Freedz supports companies as a dematerialization platform partner in this major digitalization project. As such, it can :
- Centralize and dematerialize all your invoices in 100% electronic format.
- Get 1 simplified access and total control over your billing data.
- Optimal visibility of your cash flow: → Track amounts at a glance: paid, in process or due.
→ Intuitive dashboard for efficient cash management. → Real-time information for your suppliers thanks to status tracking, reducing dunning and strengthening your supplier relationships.
- Optimize the management of your accounting flows:
→ Dematerialization of accounting processes, including regulatory and non-regulatory flows. → Integration of a validation workflow to simplify approvals.
Would you like to find out more about our solution? Dematerialize the management of your supplier invoices and automate the sending of your invoices? contact us!
1. Enterprise Performance Management. EPM refers to processes designed to help companies plan, budget, forecast and report on business performance.
2. The aim of cash-pooling is to optimize cash requirements and surpluses by balancing all the accounts of the companies in a group in order to reduce overall short-term debt, and to be able to negotiate optimal banking conditions (Source: Banque de France).

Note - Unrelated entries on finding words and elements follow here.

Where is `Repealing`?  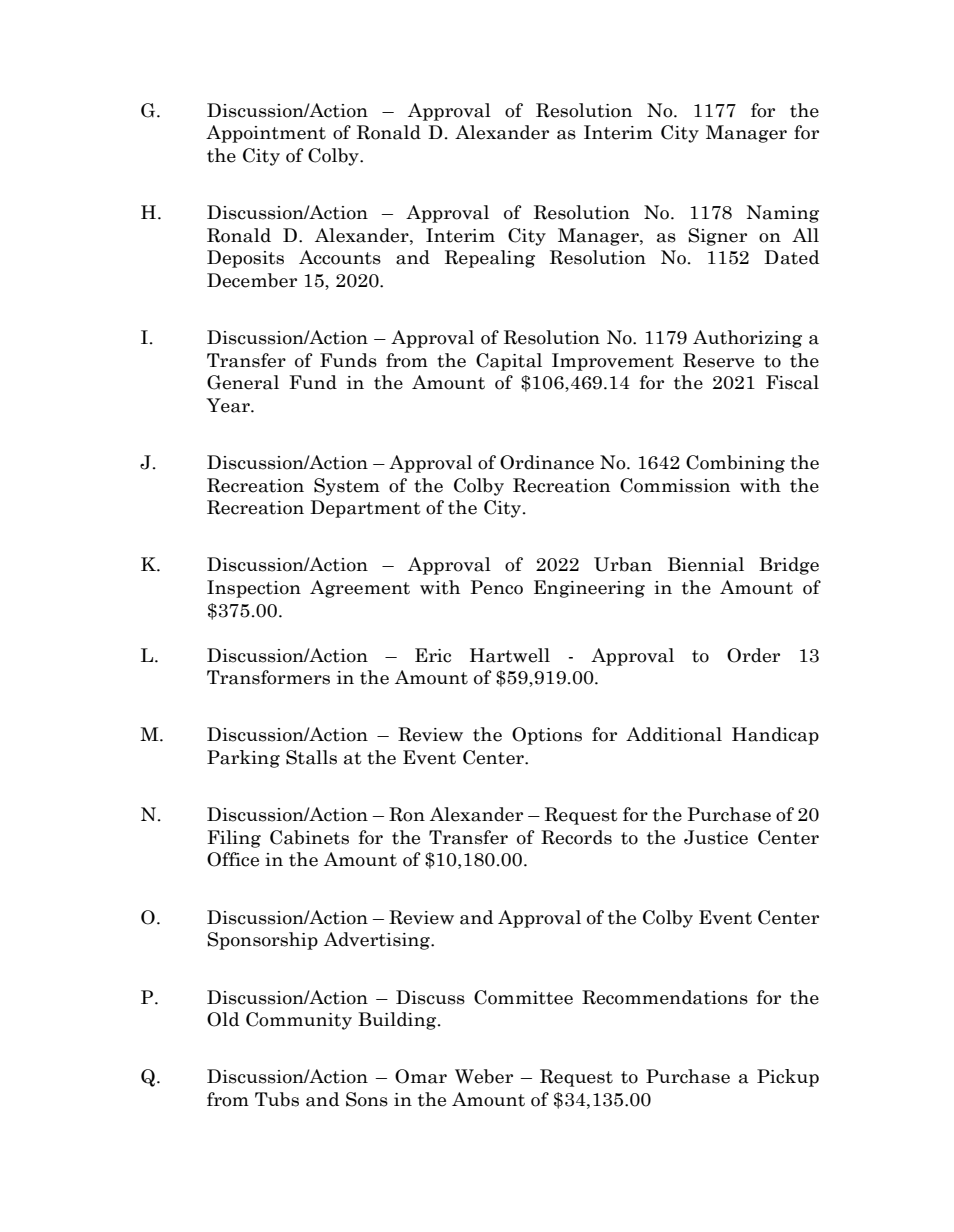 Repealing is located at coordinates (490, 259).
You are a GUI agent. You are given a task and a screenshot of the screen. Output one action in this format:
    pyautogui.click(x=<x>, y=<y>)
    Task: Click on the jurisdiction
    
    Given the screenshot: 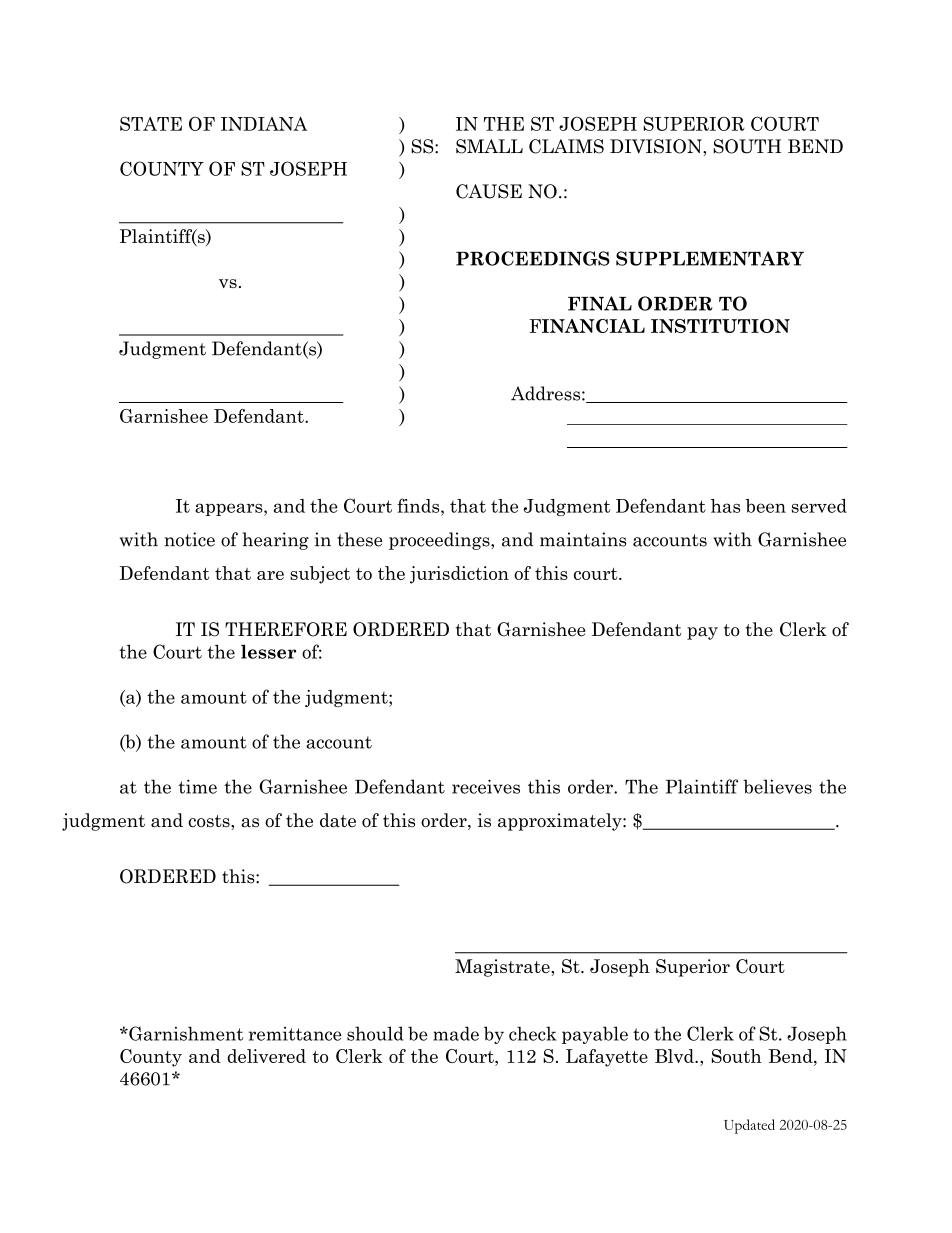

3. CSRD Directive. Corporate Sustainability Reporting Directive is a European Union directive that establishes a new reporting framework for all companies. It covers all aspects of environmental, social and governance (ESG) DIMENSIONS.
4. Robotic Process Automation. RPA is a technology that uses software robots, or bots, to automate repetitive, rules-based tasks such as data extraction, validation, manipulation and reporting. It can also be integrated with various systems and applications, such as ERP, CRM, e-mail and the Web.
5. The ISSB is an organization set up to develop global standards for corporate non-financial reporting. Its aim is to provide investors with clear and comparable information on companies' sustainability performance.